***** INFORMATION PROVIDED *****
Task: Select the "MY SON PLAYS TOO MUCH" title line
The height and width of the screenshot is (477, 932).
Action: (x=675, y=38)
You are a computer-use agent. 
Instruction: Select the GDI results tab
*****
***** INFORMATION PROVIDED *****
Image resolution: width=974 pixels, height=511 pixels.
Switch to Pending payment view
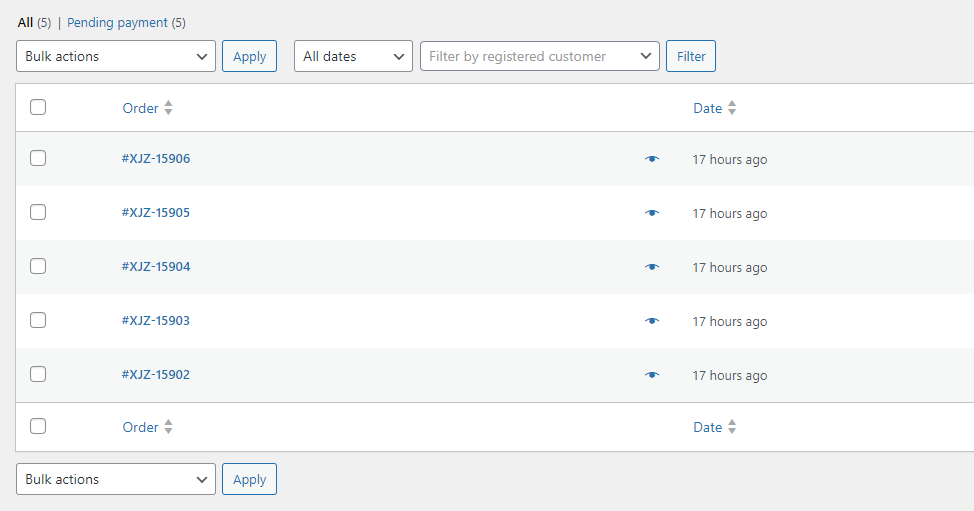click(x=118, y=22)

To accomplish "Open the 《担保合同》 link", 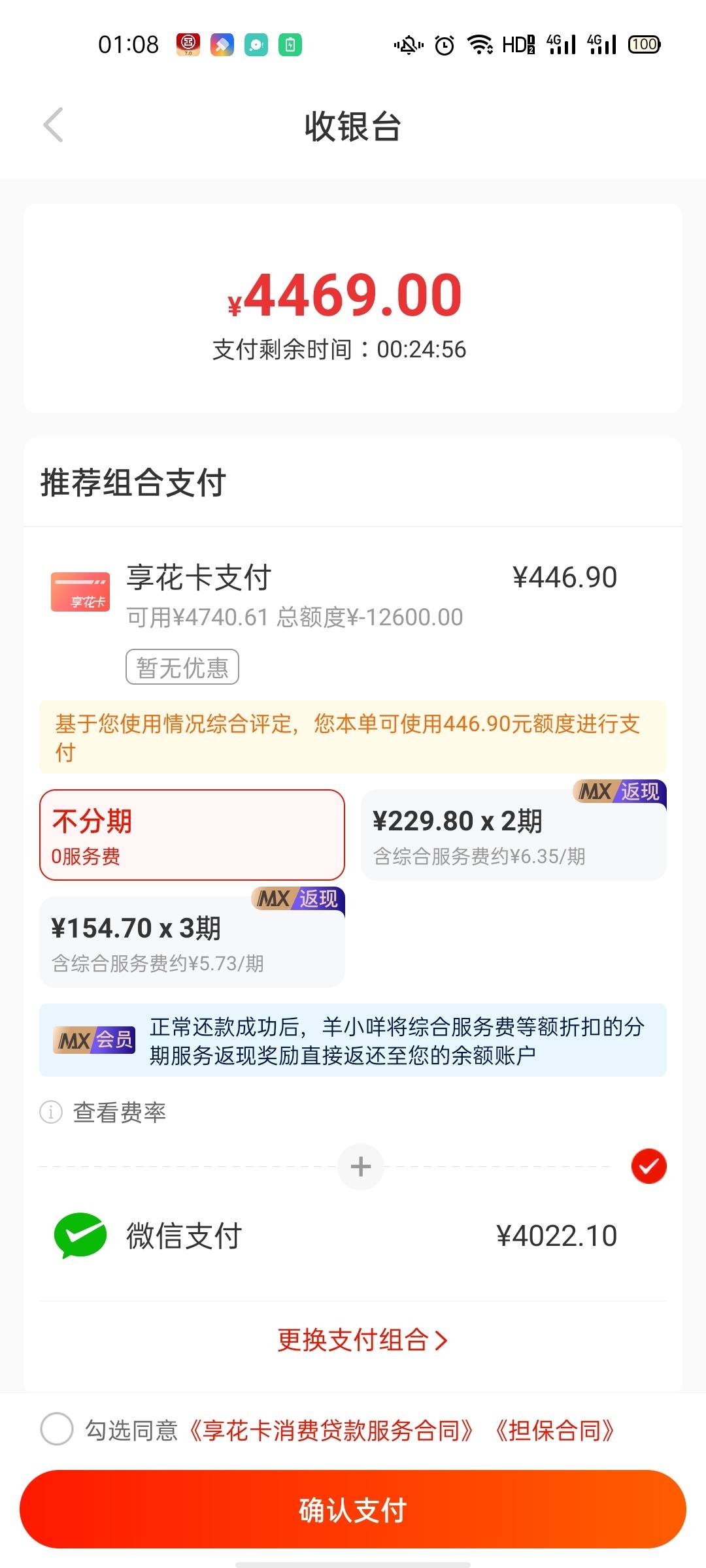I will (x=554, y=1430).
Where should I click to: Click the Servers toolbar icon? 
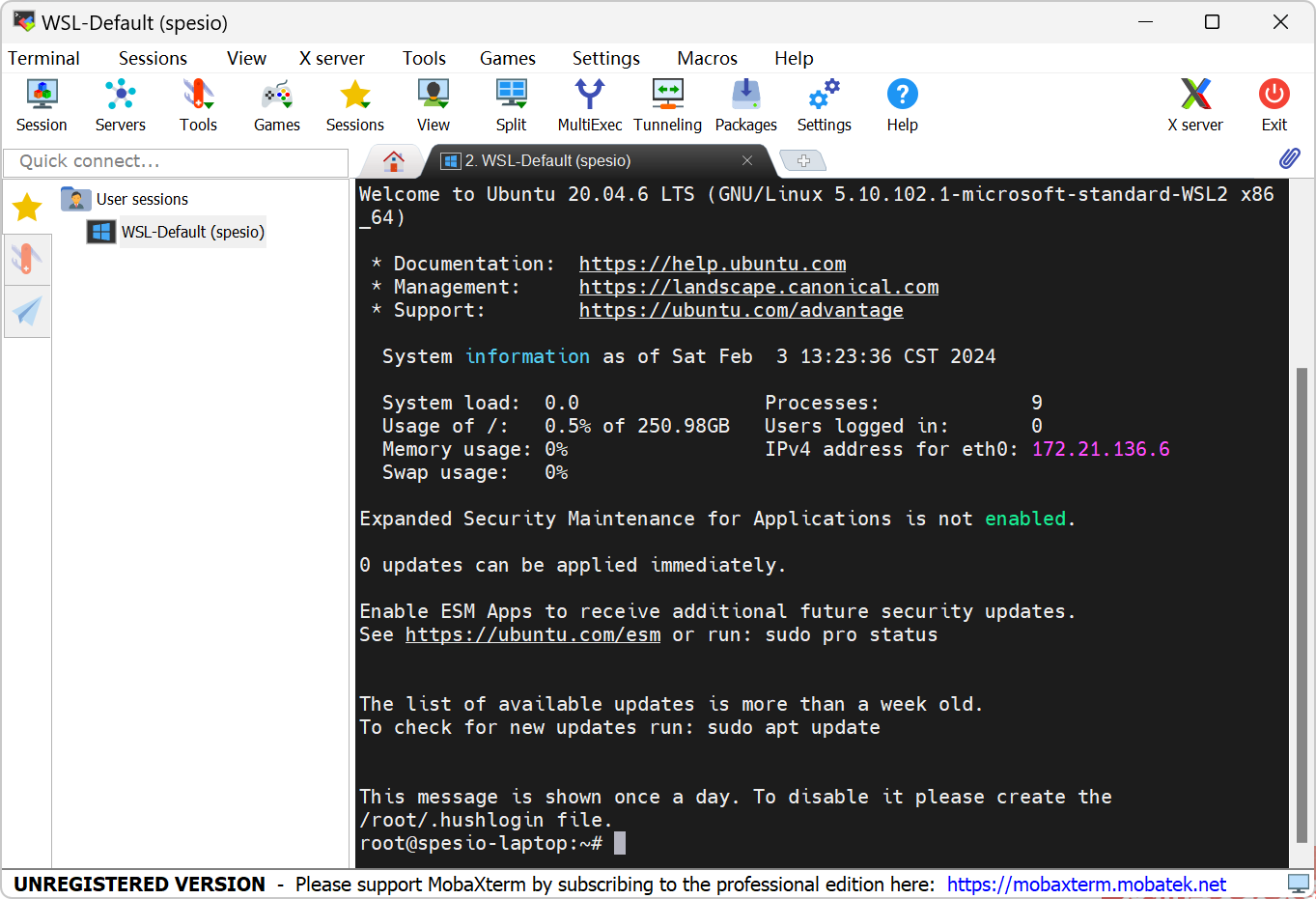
*****
**TASK:** Reproduce, exactly as they stand in the data above, the lines from the one that holds "The height and" to the one that holds "Instruction: Select the GDI results tab", inclusive.

**WRITTEN RESPONSE:**
The height and width of the screenshot is (477, 932).
Action: (x=675, y=38)
You are a computer-use agent. 
Instruction: Select the GDI results tab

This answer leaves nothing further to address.